"Worlding" the discourse of Globalization: Power, Inequality, Identity.

Sankaran Krishna

Much of the discourse on globalization proceeds from the assumption that it refers to the accelerated movement of people, capital, fashions, ideas, commodities, and other entities across already-constituted borders and settled spaces. In other words, what is qualitiatively new about the events of the last few decades, to this perception, is largely a matter of speed and acceleration. In this paper, I argue that such a view on globalization is (a) deeply depoliticizing; (b) ahistorical and based on a politics of forgetting the material histories of the evolution of capitalism, colonialism and imperialism; (c ) unable to come to grips with the construction and reproduction of identity in late modern times; and, (d) incapable of centering questions of inequality and power in the contemporary world.

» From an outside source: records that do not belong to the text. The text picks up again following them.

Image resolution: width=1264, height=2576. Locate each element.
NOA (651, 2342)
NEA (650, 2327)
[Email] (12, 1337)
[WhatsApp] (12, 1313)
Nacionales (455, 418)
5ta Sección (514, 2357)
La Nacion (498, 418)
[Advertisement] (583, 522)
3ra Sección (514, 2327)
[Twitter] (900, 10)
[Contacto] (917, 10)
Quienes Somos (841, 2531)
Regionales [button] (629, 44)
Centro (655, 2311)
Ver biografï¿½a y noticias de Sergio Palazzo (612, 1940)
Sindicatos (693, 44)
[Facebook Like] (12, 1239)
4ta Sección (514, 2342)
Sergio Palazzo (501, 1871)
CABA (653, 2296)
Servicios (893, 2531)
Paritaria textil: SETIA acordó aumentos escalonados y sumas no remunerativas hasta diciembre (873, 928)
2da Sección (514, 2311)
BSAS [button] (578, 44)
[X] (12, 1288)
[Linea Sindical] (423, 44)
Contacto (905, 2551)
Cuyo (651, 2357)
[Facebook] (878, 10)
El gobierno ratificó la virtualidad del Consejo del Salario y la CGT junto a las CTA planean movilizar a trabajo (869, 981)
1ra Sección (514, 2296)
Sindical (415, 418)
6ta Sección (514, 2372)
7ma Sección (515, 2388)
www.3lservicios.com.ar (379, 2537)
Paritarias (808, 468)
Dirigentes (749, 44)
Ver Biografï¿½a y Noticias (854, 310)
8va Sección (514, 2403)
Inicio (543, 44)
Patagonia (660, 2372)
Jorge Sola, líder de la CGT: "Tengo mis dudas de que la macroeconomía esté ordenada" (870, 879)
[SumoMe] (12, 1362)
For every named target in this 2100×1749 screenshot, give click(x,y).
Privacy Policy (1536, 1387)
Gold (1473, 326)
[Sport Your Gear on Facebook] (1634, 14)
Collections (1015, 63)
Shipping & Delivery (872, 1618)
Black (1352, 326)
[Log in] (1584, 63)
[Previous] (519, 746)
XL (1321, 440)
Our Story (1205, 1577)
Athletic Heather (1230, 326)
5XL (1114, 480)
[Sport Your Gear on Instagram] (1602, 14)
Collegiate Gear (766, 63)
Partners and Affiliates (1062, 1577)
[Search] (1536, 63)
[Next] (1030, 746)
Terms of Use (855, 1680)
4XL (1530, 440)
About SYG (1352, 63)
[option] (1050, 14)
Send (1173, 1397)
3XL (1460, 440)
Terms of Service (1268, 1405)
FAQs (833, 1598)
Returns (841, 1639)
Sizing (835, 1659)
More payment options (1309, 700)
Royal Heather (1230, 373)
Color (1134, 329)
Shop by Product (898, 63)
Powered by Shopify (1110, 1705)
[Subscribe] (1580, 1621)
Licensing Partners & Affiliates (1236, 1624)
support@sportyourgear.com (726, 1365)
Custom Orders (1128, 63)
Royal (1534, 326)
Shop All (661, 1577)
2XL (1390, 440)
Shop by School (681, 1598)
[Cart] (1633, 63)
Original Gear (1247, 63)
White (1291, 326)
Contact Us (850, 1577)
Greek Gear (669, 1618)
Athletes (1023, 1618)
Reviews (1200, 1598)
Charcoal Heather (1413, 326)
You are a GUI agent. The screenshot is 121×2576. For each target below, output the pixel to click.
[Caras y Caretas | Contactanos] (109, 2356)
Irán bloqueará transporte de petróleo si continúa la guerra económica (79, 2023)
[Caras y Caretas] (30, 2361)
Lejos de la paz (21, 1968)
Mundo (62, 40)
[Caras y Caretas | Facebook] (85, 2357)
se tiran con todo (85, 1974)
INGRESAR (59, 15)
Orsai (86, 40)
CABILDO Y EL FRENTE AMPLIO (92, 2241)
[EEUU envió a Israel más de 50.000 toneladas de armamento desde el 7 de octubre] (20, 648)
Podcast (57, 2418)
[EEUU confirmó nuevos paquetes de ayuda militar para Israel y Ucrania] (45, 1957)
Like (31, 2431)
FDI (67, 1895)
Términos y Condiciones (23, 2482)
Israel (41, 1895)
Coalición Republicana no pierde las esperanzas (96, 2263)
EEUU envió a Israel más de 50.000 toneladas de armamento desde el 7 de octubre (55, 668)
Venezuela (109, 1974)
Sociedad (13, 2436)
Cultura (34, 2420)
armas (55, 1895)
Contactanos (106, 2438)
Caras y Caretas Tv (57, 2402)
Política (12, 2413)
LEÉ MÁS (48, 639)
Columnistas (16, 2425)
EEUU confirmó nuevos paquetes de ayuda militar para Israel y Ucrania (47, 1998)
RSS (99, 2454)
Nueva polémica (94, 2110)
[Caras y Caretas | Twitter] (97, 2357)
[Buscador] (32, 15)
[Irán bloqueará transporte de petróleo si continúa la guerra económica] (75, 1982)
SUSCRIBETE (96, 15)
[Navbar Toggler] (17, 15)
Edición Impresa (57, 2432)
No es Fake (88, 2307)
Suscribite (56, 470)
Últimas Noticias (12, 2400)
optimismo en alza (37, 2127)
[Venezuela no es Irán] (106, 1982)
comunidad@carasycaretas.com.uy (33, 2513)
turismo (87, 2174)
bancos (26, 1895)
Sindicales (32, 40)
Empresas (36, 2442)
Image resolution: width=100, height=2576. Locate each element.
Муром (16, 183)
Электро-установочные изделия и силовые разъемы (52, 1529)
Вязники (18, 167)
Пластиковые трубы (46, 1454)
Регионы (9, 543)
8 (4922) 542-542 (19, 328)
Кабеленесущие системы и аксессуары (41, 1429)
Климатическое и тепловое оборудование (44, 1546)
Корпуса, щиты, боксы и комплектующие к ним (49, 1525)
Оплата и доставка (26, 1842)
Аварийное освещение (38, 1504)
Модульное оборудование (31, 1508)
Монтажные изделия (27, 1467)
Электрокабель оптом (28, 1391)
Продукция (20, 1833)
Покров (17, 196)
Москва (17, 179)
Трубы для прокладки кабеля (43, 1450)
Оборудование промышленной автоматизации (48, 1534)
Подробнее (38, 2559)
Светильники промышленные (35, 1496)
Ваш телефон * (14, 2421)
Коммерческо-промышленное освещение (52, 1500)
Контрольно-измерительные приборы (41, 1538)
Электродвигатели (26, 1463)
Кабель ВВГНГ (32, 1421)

In order to politicize the study of globalization, to bring to the center the questions of inequality and power, I submit that a re-reading of 'globalization' discourse through the theoretical lenses of three thinkers of the 20th century might be productive: Martin Heidegger, Edward Said, and Gayatri Chakravorty-Spivak. All three of them have written in different ways about “worlding” - of the need to unpack the historical narratives that constitute every moment of the present as a crystallization of genealogies of oppression, inequality, and power. Using the works of these authors, my paper will argue a way of bringing a political edge to the sanitized and benignly capitalist-multiculturalist ethos that underlies much of the discourse on globalization.